Private contractors or vendors must employ industry standard methods to ensure security of all personally identifiable student-level data that they receive, store, use, and transmit.
Nothing precludes the collection and distribution of aggregate data about students or student-level data without personally identifiable information.
Nothing precludes the release of directory information for the purpose of making available to parents and students school enhancement products and services as authorized by the educational service district, as long as any outside party receiving directory information for these purposes is prohibited from secondary use or sale of the information and is required to comply with all other provisions of this section. Directory information has the meaning assigned in FERPA and corresponding regulations. School enhancement products and services mean school-related products and services that are customarily offered under the direction or for the benefit of the public agency, organization, or school community, such as school photography, yearbooks, graduation products, and class rings.
Nothing prohibits the use of personally identifiable student-level data for adaptive learning, personalized learning, or customized education.
Nothing may be construed to impede the ability of students to download, export, or otherwise save or maintain their own student data or documents.
Data Security Plan. The K–12 Data Governance Group must develop a detailed data security plan and procedures to govern the use and maintenance of data systems, including ensuring the use of appropriate administrative, physical, and technical safeguards for electronic and physical personally identifiable student-level data at the state level.
The group must develop a model plan for school districts to use to safeguard personally identifiable student-level data at the school district level.
Appropriation: None.
Fiscal Note: Available.
Committee/Commission/Task Force Created: No.
Effective Date: Ninety days after adjournment of session in which bill is passed.
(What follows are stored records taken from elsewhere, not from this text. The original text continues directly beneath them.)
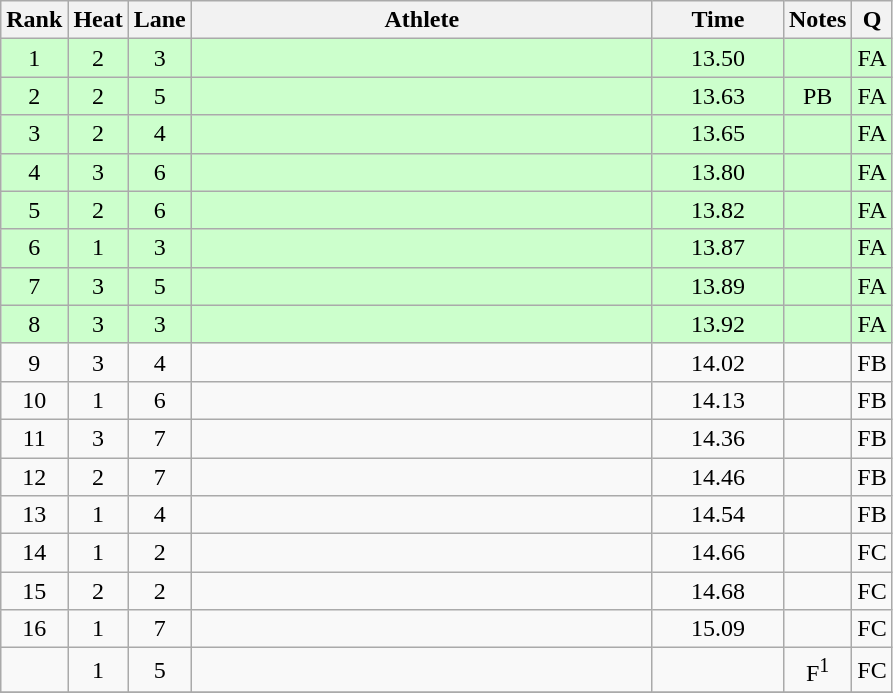
14.02 (718, 362)
14.66 (718, 553)
13.92 (718, 324)
13.80 (718, 172)
Athlete (422, 20)
Rank (34, 20)
14 (34, 553)
9 (34, 362)
15.09 (718, 629)
14.68 (718, 591)
F1 (817, 670)
14.54 (718, 515)
10 (34, 400)
Lane (160, 20)
13.65 (718, 134)
13 (34, 515)
11 (34, 438)
12 (34, 477)
13.89 (718, 286)
16 (34, 629)
13.87 (718, 248)
13.50 (718, 58)
14.13 (718, 400)
15 (34, 591)
PB (817, 96)
14.36 (718, 438)
Notes (817, 20)
13.82 (718, 210)
Time (718, 20)
Q (872, 20)
13.63 (718, 96)
8 (34, 324)
Heat (98, 20)
14.46 (718, 477)
Detect which cell encompasses the target text, then output its (X, Y) center coordinate. 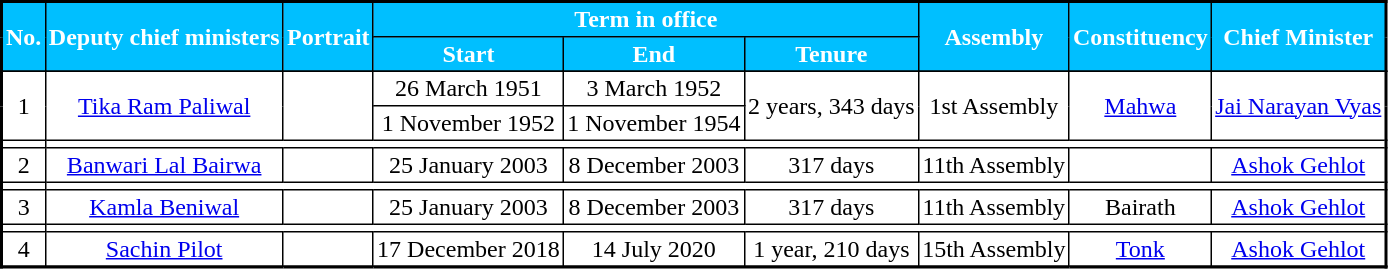
2 (24, 165)
4 (24, 249)
Constituency (1140, 37)
Portrait (328, 37)
Chief Minister (1298, 37)
14 July 2020 (654, 249)
1 November 1954 (654, 123)
Deputy chief ministers (164, 37)
Sachin Pilot (164, 249)
Tika Ram Paliwal (164, 106)
Tenure (831, 54)
1 year, 210 days (831, 249)
Term in office (646, 20)
1 November 1952 (468, 123)
15th Assembly (994, 249)
1st Assembly (994, 106)
End (654, 54)
Start (468, 54)
Tonk (1140, 249)
Jai Narayan Vyas (1298, 106)
Assembly (994, 37)
3 March 1952 (654, 88)
Mahwa (1140, 106)
1 (24, 106)
26 March 1951 (468, 88)
17 December 2018 (468, 249)
Banwari Lal Bairwa (164, 165)
No. (24, 37)
3 (24, 207)
Bairath (1140, 207)
Kamla Beniwal (164, 207)
2 years, 343 days (831, 106)
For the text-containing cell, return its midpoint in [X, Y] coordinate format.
Staff Summary of Public Testimony on Original Bill: PRO: In society, mass amounts of data are collected. Data is often used for good, but it can be misused. The government needs to be cautious about the data that it collects from students. Students do not have a choice to attend school, so the data that is collected from them needs to be protected. Currently our state relies heavily on federal law for student privacy. This bill covers a gap in state law. Biometric information can be used in many ways that we do not yet understand. It is improper to collect this data since it is not known how it will be used. De-identified information should be protected in the bill. The bill should state that data can only be used for educational purposes. The bill should strengthen encryption requirements. Online service providers that have contracts with schools want to make sure that this bill would not inhibit certain tasks such as getting addresses for transportation purposes and sending work home to students.
OTHER: There is no definition for personally identifiable information in Washington law. Adding a definition would strengthen the bill. Newspapers often run stories about student achievement, and reporters want to make sure that information regarding achievement and recognition still could be shared with them. Certain bill language may unintentionally restrict use of data with contractors and researchers, which helps with school accountability. Operationalizing the detailed data security plan required by this bill will cost money. OSPI has a budget request for hiring a privacy records officer, which could help with implementing the plan.
Persons Testifying: PRO: Senator Dammeier, prime sponsor; Doug Klunder, American Civil Liberties Union of WA, Privacy Counsel; Carolyn Logue, K12, In.
OTHER: Dierk Meierbachtol, OSPI; Rowland Thompson, Allied Daily Newspapers.